-- Source document --
Understanding Clojure's Persistent Vectors, pt. 3

Part 1 and part 2 of this blogpost series about Clojure's persistent vectors should give you a good understanding on how the persistent vector works in general. However, there are many different ways of decreasing the constant factors. Perhaps the easiest one to grasp is the tail, which we will have a look at in this blogpost.

The Rationale for Tails

Visualisation of two vectors without a tail.

Recall that this is the visualisation of the operation (conj [1 2 3 4] 5), without any tail implemented: If there's space in the rightmost leaf, just copy the path down to the leaf node, copy the leaf, and insert the last element into the copy.

How would this differ with a tail? Let's have a look:

Visualisation of two vectors with a tail.

Instead of keeping the rightmost leaf in the tree itself, we keep a direct reference to it in the vector header: That's the last block which has been added to the vector head since last blogpost. The reference to the rightmost leaf node is called the tail.

For the conj-operation, we end up checking whether there's space in the tail. Since it is – in this case – we copy the tail, and insert the new element into it. Note that this is constant time, not effectively constant time. So every time we conj onto a vector with space in its tail, we do a constant time operation.

This makes bulk operations significantly faster. If you do many conjs in a row, the result is that every operation takes on average way less time. For a vector with a branching factor of 2, 1/2 (50%) of all conj operations will (on average) be constant time. If we instead have a branching factor of 32, 31/32 of all conj operations will be actual constant time. Only 3.1% of the conj operations will be effectively constant time, meaning that we have a rather significant constant reduction. We get the same performance benefits when we perform many disjs in a row as well.

So this seems like a very attractive addition. How do we implement it?

Tail Offset

Before we look at how we implement the actual operations, we need to have a look on a very easy concept: The tail offset of a vector. We need it to be able to understand how some of the vector operations changes.

The tail offset is just the total amount of elements in the actual tree. So in practice, tail_offset = vector.length - tail.length. That's it, there's nothing more to it than that. The reason we need the tail offset is that we sometimes need to perform the "old" operations: Looking up or modifying elements require us to know whether they are in the actual tree, or if they are in the tail.

As an example of the tail offset, consider the vectors from the previous paragraph with 5 and 6 elements. The one with 5 elements has 1 element in its tail, so its tail offset is 4. The one with 6 elements also has a tail offset of 4, as it has 2 elements in its tail.

A visualization of two vectors with 7 and 10 elements, with tails.

For some more examples of tail offset, look at the vectors above. The one with 7 elements in it has a tail offset of 6, and the one with 10 elements have a tail offset of 8.

Lookup

Looking up a value in a persistent vector with a tail is not too different from looking up a value in one without a tail. There are essentially two cases:

And here's where we need to use the tail offset. In pseudocode, the lookup would look something like this:

if lookup_index < tail_offset:
  # tree_lookup = old lookup technique
  return tree_lookup(lookup_index)

-- Dataset rows --
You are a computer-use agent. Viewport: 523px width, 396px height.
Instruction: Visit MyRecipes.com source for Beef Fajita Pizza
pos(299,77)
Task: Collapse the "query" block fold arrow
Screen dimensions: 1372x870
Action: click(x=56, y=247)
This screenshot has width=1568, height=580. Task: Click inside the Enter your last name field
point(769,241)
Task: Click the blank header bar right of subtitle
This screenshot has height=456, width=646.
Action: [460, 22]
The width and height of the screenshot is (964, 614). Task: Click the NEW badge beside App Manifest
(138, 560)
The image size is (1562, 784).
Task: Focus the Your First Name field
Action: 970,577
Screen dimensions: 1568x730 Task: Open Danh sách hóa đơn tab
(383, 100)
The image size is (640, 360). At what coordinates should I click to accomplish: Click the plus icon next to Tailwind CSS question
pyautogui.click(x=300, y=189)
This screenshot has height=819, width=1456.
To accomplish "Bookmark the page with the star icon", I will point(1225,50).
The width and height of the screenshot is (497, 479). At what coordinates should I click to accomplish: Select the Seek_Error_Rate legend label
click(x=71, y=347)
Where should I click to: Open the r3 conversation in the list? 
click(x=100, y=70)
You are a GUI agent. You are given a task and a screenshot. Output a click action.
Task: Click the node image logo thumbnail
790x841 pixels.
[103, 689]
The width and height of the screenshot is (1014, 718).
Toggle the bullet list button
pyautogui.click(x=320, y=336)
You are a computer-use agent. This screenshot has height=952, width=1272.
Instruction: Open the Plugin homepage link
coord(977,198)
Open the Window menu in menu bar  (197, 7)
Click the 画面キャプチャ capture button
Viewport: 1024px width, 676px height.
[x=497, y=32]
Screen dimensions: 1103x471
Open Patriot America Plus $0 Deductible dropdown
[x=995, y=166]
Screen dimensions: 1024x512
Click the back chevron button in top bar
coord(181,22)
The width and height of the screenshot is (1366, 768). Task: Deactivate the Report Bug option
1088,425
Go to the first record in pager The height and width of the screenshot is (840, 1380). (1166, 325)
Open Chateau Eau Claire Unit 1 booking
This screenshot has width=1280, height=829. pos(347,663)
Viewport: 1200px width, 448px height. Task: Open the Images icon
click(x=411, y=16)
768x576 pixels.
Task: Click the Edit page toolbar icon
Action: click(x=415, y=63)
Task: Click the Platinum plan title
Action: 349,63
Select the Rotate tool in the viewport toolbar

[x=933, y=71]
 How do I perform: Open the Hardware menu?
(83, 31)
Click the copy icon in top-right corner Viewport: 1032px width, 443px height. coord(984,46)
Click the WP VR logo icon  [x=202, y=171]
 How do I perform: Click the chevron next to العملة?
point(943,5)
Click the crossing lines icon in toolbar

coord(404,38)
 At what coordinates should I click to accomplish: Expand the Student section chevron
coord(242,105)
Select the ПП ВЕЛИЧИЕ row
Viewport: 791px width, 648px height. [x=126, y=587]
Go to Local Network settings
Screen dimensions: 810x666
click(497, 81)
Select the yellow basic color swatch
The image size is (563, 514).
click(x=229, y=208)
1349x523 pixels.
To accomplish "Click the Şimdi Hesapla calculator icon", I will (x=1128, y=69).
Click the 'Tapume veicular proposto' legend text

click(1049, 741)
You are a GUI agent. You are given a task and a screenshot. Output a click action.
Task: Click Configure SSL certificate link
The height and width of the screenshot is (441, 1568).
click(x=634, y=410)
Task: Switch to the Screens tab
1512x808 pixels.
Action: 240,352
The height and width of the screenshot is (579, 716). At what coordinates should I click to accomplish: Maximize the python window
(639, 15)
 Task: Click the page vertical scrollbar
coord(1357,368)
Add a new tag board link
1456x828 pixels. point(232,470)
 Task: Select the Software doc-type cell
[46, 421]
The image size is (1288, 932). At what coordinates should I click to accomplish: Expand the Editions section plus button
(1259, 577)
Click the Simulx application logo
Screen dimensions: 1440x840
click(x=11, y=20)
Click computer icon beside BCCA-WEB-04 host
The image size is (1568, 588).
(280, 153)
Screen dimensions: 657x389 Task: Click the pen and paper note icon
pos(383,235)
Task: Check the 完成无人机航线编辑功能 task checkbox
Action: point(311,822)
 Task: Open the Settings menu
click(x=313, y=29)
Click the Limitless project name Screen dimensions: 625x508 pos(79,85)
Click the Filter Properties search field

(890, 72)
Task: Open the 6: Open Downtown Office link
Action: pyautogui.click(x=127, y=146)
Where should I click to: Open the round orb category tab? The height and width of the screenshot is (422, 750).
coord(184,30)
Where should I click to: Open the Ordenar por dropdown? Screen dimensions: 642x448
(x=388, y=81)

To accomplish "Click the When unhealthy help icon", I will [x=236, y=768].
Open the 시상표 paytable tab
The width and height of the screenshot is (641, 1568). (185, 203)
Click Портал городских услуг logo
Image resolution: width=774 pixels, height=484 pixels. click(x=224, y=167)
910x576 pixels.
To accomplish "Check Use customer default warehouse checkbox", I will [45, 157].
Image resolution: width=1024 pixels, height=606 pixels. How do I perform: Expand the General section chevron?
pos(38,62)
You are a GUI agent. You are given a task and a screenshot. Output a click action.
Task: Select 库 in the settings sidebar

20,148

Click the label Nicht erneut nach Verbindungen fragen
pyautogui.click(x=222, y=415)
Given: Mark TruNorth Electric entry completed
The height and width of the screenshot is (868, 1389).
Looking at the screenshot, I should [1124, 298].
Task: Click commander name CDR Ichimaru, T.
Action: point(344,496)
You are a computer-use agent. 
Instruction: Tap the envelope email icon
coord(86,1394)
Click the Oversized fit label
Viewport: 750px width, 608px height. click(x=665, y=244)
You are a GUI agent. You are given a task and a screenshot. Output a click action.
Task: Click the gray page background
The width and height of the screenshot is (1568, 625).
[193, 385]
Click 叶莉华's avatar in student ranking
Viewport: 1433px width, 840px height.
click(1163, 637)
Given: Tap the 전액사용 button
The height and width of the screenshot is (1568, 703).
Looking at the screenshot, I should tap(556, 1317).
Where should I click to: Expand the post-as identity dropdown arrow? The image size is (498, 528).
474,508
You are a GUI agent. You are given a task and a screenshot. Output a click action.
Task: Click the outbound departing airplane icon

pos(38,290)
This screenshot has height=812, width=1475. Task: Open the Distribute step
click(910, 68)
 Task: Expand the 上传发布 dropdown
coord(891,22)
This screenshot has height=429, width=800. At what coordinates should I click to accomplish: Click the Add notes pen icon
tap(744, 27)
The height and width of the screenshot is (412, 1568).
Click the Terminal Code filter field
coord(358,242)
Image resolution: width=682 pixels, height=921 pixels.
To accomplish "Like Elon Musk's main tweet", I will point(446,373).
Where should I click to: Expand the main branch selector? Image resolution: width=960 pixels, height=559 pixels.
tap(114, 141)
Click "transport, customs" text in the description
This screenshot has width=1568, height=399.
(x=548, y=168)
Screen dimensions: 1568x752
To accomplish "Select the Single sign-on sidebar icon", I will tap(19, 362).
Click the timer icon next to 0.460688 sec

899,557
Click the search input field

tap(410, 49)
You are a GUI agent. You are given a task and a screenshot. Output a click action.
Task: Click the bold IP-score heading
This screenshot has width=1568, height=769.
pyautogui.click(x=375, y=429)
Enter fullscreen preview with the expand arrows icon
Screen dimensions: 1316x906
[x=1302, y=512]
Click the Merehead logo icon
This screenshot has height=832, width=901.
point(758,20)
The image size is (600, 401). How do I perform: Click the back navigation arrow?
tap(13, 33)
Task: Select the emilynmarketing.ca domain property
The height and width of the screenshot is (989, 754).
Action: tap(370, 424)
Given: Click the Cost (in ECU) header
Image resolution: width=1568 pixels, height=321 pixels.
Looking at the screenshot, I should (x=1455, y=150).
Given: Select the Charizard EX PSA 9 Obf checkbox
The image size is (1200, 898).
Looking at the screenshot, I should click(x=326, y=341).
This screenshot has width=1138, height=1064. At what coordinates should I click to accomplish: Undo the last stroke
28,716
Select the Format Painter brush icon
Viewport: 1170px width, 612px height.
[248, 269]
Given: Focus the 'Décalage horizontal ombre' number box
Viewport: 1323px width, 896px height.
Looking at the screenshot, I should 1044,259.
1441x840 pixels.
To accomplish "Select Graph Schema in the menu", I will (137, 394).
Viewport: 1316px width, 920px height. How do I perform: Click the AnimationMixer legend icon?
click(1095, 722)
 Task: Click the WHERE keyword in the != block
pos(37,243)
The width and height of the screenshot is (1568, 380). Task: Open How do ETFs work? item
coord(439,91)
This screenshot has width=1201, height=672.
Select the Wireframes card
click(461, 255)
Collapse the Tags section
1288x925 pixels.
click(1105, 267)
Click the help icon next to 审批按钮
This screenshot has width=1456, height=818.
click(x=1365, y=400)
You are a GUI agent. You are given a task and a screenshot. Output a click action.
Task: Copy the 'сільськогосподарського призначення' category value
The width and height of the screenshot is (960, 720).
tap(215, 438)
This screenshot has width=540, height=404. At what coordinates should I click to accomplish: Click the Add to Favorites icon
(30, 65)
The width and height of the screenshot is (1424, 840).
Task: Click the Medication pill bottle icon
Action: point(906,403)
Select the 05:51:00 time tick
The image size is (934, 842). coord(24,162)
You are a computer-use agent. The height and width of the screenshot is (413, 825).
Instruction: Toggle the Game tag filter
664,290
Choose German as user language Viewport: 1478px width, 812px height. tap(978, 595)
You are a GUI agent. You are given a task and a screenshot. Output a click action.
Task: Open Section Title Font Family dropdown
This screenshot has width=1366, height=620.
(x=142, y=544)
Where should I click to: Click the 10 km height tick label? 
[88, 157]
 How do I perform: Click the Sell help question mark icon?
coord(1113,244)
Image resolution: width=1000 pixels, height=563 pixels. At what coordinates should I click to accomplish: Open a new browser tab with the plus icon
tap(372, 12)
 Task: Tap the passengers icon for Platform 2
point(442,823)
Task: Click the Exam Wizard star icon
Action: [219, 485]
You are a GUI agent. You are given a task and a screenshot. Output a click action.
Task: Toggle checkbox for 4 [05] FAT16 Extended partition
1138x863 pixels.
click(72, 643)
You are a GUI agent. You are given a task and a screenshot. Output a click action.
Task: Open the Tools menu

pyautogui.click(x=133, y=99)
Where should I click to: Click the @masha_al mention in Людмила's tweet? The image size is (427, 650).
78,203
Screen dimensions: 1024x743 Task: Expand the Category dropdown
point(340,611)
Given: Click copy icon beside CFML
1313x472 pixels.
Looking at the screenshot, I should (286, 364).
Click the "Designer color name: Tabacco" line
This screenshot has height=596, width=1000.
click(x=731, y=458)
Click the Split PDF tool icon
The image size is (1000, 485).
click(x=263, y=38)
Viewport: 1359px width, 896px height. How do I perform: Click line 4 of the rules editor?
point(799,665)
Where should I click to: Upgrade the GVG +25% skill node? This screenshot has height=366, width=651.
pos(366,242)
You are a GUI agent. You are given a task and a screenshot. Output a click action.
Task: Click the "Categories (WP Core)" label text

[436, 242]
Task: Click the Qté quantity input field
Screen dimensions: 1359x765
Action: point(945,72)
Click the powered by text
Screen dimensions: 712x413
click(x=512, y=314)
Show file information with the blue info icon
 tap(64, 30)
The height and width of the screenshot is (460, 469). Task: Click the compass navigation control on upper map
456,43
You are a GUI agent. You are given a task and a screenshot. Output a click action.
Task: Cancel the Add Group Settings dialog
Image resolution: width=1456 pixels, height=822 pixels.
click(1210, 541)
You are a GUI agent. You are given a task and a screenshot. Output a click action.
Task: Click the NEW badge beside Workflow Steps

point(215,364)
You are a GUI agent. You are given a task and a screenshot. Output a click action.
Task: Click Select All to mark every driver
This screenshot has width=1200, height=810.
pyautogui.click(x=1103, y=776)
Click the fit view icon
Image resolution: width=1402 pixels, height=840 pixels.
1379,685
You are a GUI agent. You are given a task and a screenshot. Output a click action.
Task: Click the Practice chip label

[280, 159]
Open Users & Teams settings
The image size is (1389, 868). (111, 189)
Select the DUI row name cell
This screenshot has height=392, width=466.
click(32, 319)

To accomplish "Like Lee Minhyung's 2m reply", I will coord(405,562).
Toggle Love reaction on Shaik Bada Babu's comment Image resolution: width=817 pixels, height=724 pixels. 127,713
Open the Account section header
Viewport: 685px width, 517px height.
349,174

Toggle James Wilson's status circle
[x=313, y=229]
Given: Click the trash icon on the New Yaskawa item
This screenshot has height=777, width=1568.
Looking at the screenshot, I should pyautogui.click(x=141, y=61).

-- Description of the task --
In the text on persistent vectors, find every vector size that has a stated tail offset, and give each size with its offset. Rely only on the text about persistent vectors when working on this.

-- Expected answer --
- 5 elements: tail offset 4
- 6 elements: tail offset 4
- 7 elements: tail offset 6
- 10 elements: tail offset 8